Gotta go. My chimera is eating my garbage can.
 
My Daddy Liked Hot-N-Trot Women

I heard that one at my daddy's knee. He liked words and loved puns. - He was the kind of guy who would give my mother and my aunt a quarter each for working in his flower garden; just so he could call them two-bit hoers. :)

Regards, Rybka
 
in•os•cu•late - vt - 1. to join together by openings at the ends, to intertwine 2.to join, blend or unite intimately.

Keeping my breath even, I steadily inosculated Sally and I with ny newly purchased toy.

Mmmmm...I love building my vocabulary. (Note to self: call Sally)
 
maybe I'm selfish

Just a brief note before I dodder off to watch the hockey game.

I started this thread with a slightly selfish notion. I've been thinking about how words never mean JUST their dictionary definitions. They also mean a host of other things. They might have a personal history with us. They sometimes evoke other words because they sound similar or are often associated. These other things are, of course, called connotations (I think).

§ SOURCE DATA:
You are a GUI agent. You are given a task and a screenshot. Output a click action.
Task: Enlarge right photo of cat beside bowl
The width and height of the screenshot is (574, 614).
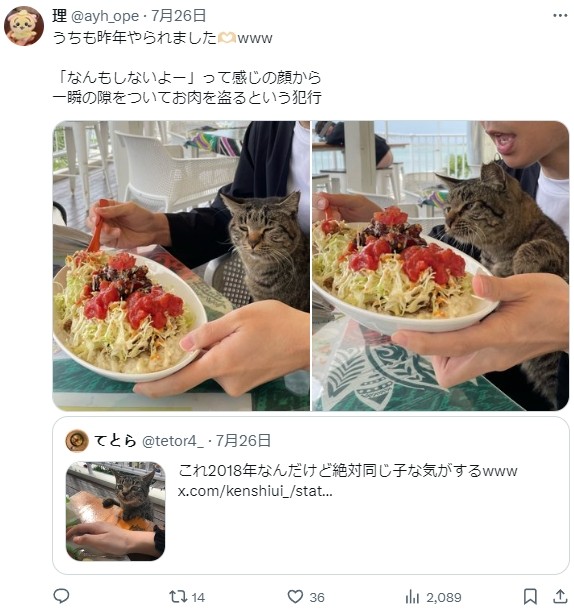(440, 266)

§ TASKS:
A. Write out, word for word, the part of the forum thread about words that opens with the words containing "My Daddy Liked" and closes with "or unite intimately.".
B. Answer these questions about the forum thread about words:
(i) How much did the father give the mother and the aunt each for working in his flower garden?
(ii) What game is the poster of "maybe I'm selfish" about to go watch?
(iii) According to that poster, what are the other things words mean, beyond their dictionary definitions, called?
C. Continue the forum thread about words, starting after its final sentence.

§ FINAL RESULTS:
A.
My Daddy Liked Hot-N-Trot Women

I heard that one at my daddy's knee. He liked words and loved puns. - He was the kind of guy who would give my mother and my aunt a quarter each for working in his flower garden; just so he could call them two-bit hoers. :)

Regards, Rybka
 
in•os•cu•late - vt - 1. to join together by openings at the ends, to intertwine 2.to join, blend or unite intimately.

B.
(i) A quarter each.
(ii) The hockey game.
(iii) Connotations.

C.
What I was really hoping to find out was whether words carry the same, ro similar, connotations for others as they do for me.
I'm finding that while sometimes they do, other times they don't.

"Steatopygous" had none (other than sounding sort of like a dinosaur of some kind--bootysaurus, ha ha) until Rybka told us how the word came to him. Now, should I ever hear it again, I will picture a youngster reading with his father.

Strange how a word can pick up connotations for the reader, isn't it?

Go Wings!!!
 
sounding sort of like a dinosaur

K-Dog,
Are you aware that they have discovered homosexual and lesbian dinosaurs, and that they have even given them Latin names?

Regards, Rybka
 
Gay Dinos?

Well, I'd heard of the famous Masturdon, of course, I mean, they'er pretty common. Right? But I'd never heard about the Velesbiraptor or the Helonursadon before today.
 
Well, Actually Judo. . .

They are know as "Megasauras", and "Licalotapus". :p :D

Just kidding! Rybka
 
Who's Got the Keys?

Words for the day:


seneschal and chatelaine



Regards, Rybka
 
I wrote a few poems earlier in the year. They are each 1 stanza with 5 lines. There are a certain number of syllables in each line: 2 4 6 8 2
I can't remember what this is called.
Anyway, while looking that up, I came across phantasmagoria:
1. an exhibition or display of optical effects and illusions.
2. a constantly shifting complex succession of things seen or imagined
3. a bizarre or fantastic combination, collection, or assemblage
 
The answer I was looking for is Cinquain. I couldn't seem to remember that.

Anyway, there's another word. Cinquain :)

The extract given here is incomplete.